Dr. Jill Omori, the city’s infectious disease officer, said there has been more information recently about asymptomatic people being able to transmit the virus.
“It’s thought that even though the first firefighter went to work when he was asymptomatic, that was probably within 24 to 48 hours before he started becoming symptomatic, and so it was enough time for them to have exposure to the other firefighters in that same unit,” Omori said.
Omori, speaking at a news conference this afternoon with HFD Chief Manuel Neves and Honolulu Mayor Kirk Caldwell, said the first firefighter who tested positive went to work after returning from his vacation but stayed at home after beginning to feel symptoms.
The Kalihi Uka station closed midway Tuesday to be cleaned and disinfected after the second firefighter there tested positive. Firefighters from nearby stations responded to Kalihi Uka’s calls during the closure period.
The firefighters exposed to the two colleagues at the Kalihi Uka firehouse who tested positive have been ordered to stay at home and self-isolate for 14 days but have not themselves necessarily been tested. Firefighters from elsewhere are filling the shift of those sidelined in self-isolation.
Omori said testing is only being conducted for those showing symptoms as has generally been recommended.
“Just because you’re exposed to somebody (who tested positive) and even if you are going to at some point become positive, we don’t test during the asymptomatic period because the viral load isn’t high enough to detect it and so even if you get a negative test … it’s like a false sense of security because that doesn’t necessarily mean they’re negative.”
Neves said a total of about a dozen firefighters have been tested for the coronavirus, but there is no mandate for those at the station or the department to do so.

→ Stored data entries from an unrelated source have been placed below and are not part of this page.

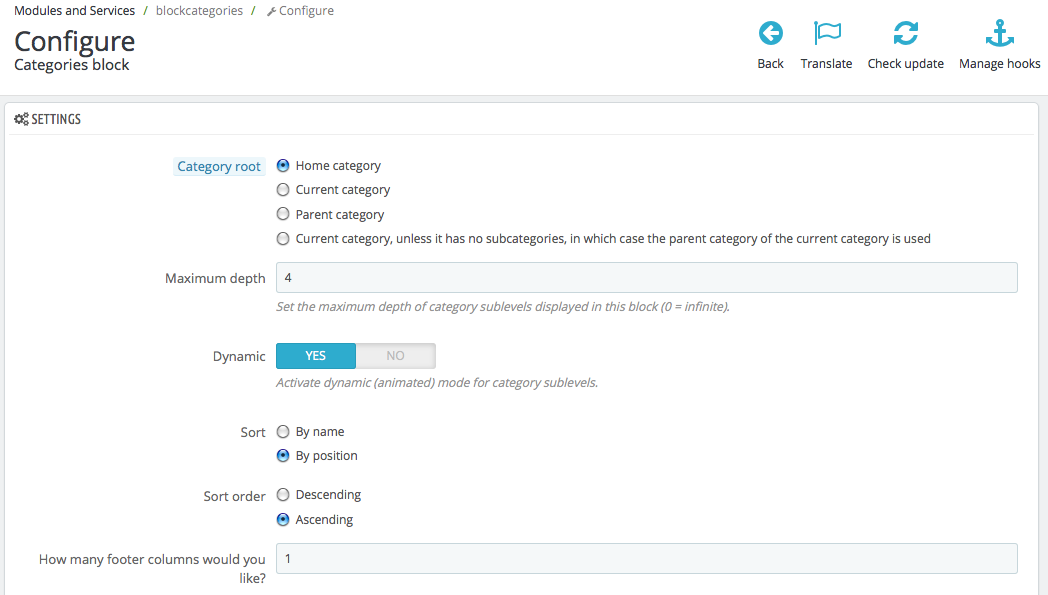
Task: Choose Ascending sort order
Action: pyautogui.click(x=283, y=519)
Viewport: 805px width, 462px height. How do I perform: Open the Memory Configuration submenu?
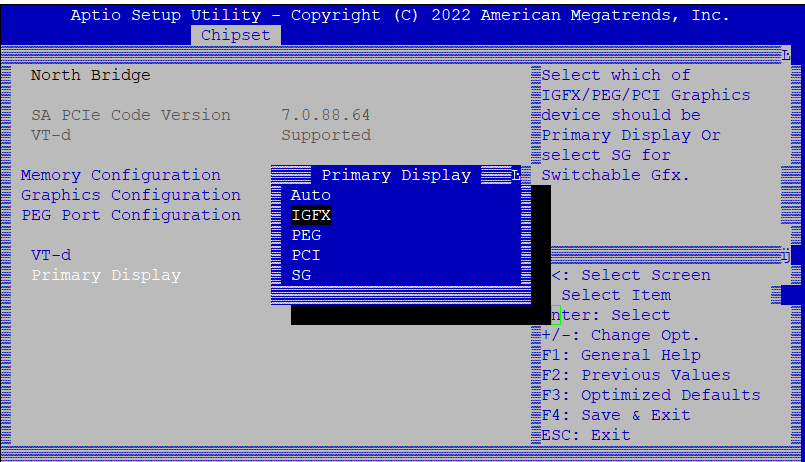pos(120,175)
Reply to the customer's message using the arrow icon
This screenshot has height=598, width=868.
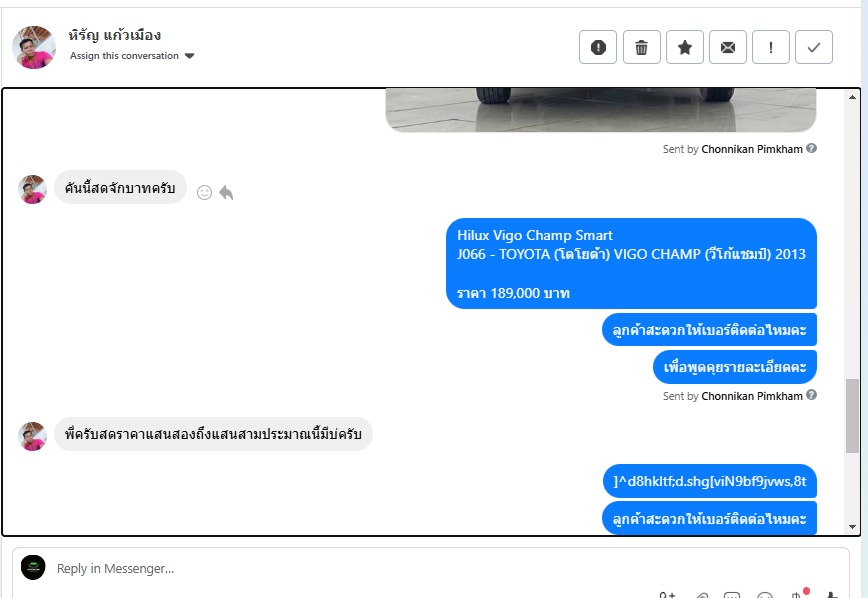pyautogui.click(x=226, y=192)
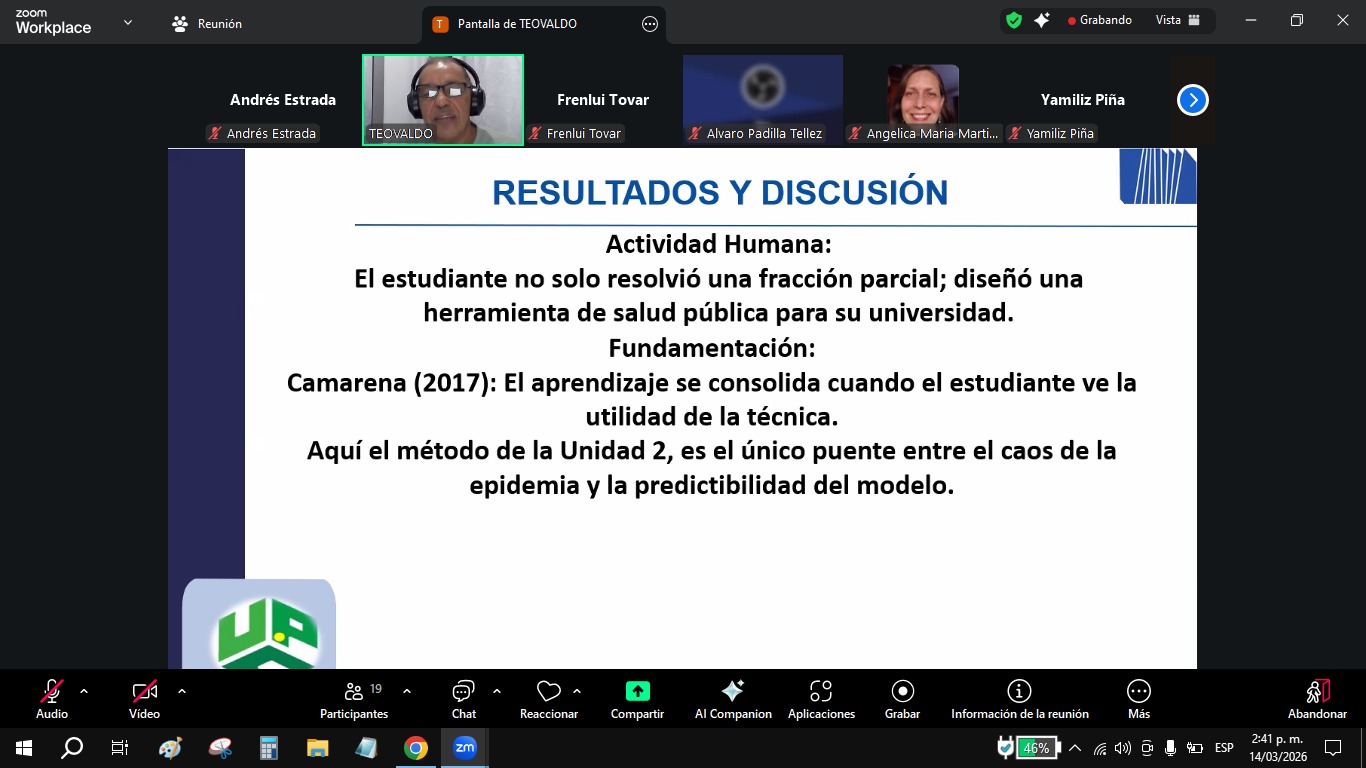Open the Aplicaciones apps icon

point(821,692)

The department already has a standard guideline for disinfecting and sanitizing fire stations, he said, but the department in recent days obtained five units that provide an electrostatic method of cleaning the fire stations and fire trucks. Oahu Transit Services, which operates TheBus and TheHandivan, has been deploying electrostatic cleaning methods for several weeks.
All 43 stations are expected to be cleaned in this method in the coming days, Neves said.

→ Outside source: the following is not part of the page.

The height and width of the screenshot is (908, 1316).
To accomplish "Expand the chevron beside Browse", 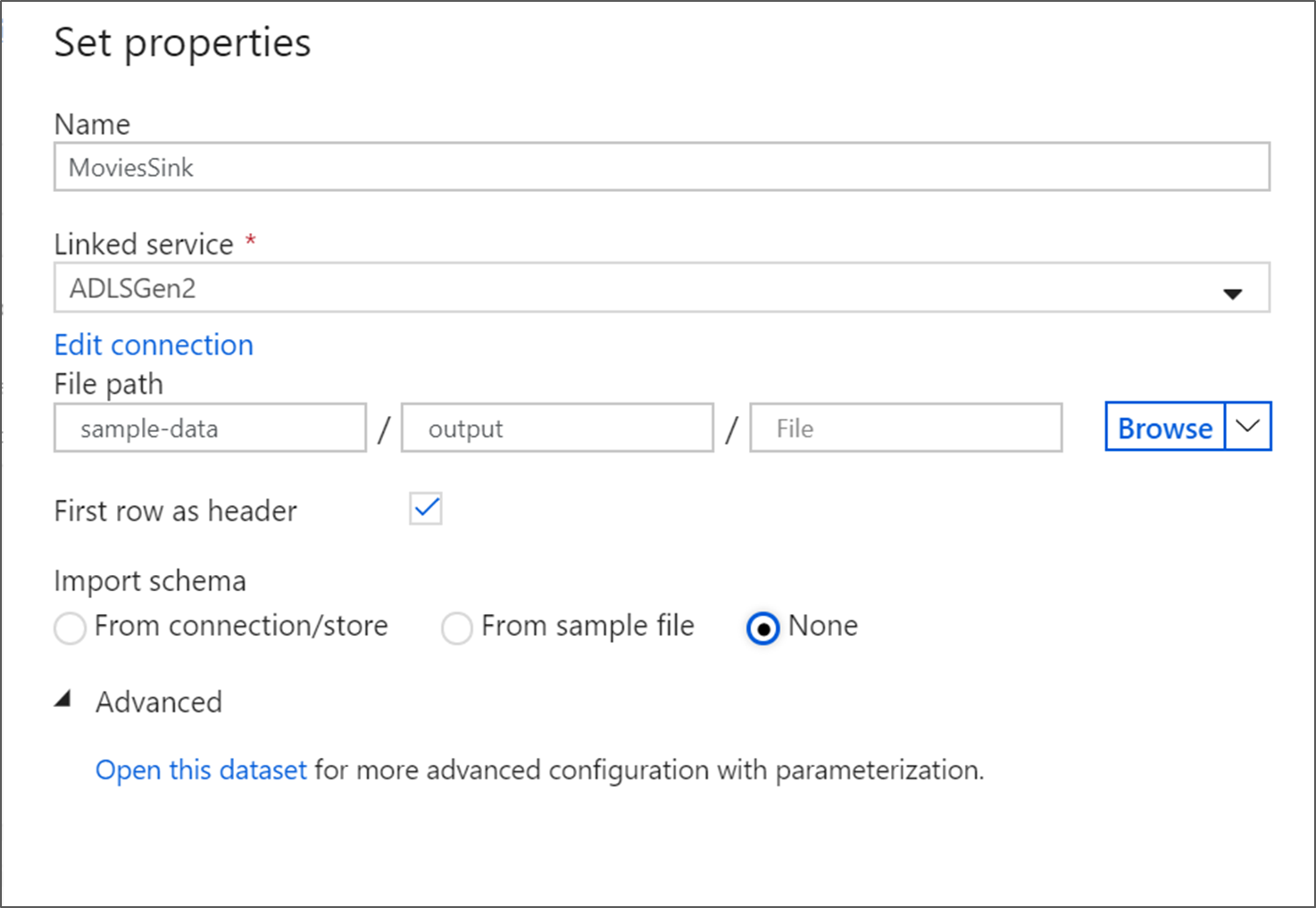I will (1247, 427).
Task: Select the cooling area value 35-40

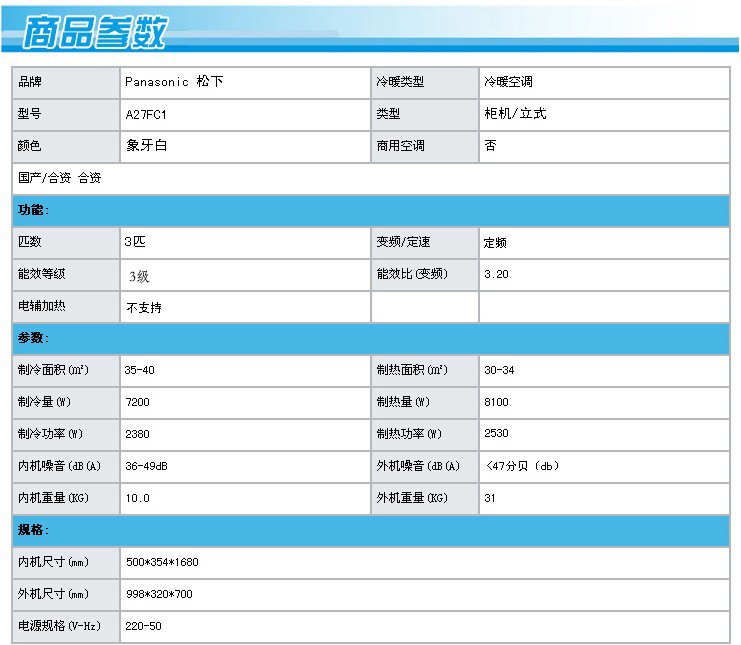Action: pyautogui.click(x=139, y=370)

The department currently has enough personal protective equipment (PPE) to deal with current needs, but “if the use explodes to an unbelievable amount, then we may not have,” the chief said.
Watch the news conference below:
Also announced at the news conference today:
>> The city, Maui and Kauai counties were told by the White House today that it has received their request to have President Trump suspend all air travel between Hawaii and elsewhere. The White House said it needed to hear from Gov. David before making a decision, Caldwell said.
>> The mayor urged all Oahu residents to begin wearing homemade masks when they travel outside their houses. Kuakini Medical Center emergency room Dr. Darragh O’Carroll said up to 20% of those infected don’t show any symptoms so could be spreading the virus to others.
>> Caldwell is amending his stay-at-home order to exempt online car sales and leases but only for customers who are deemed essential workers and in urgent need of transportation.
>> The mayor urged the public to report cases of businesses that are operating outside of the stay-at-home, work-from-home order to the city at 768-CITY. “We’re getting more and more calls now about people complaining about businesses that are open and are not essential and should be closed.” If the businesses persist, they will be visited by Honolulu police, he said.
>> The annual Memorial Day service scheduled for May 25 at the National Memorial Cemetery of the Pacific at Punchbowl is canceled.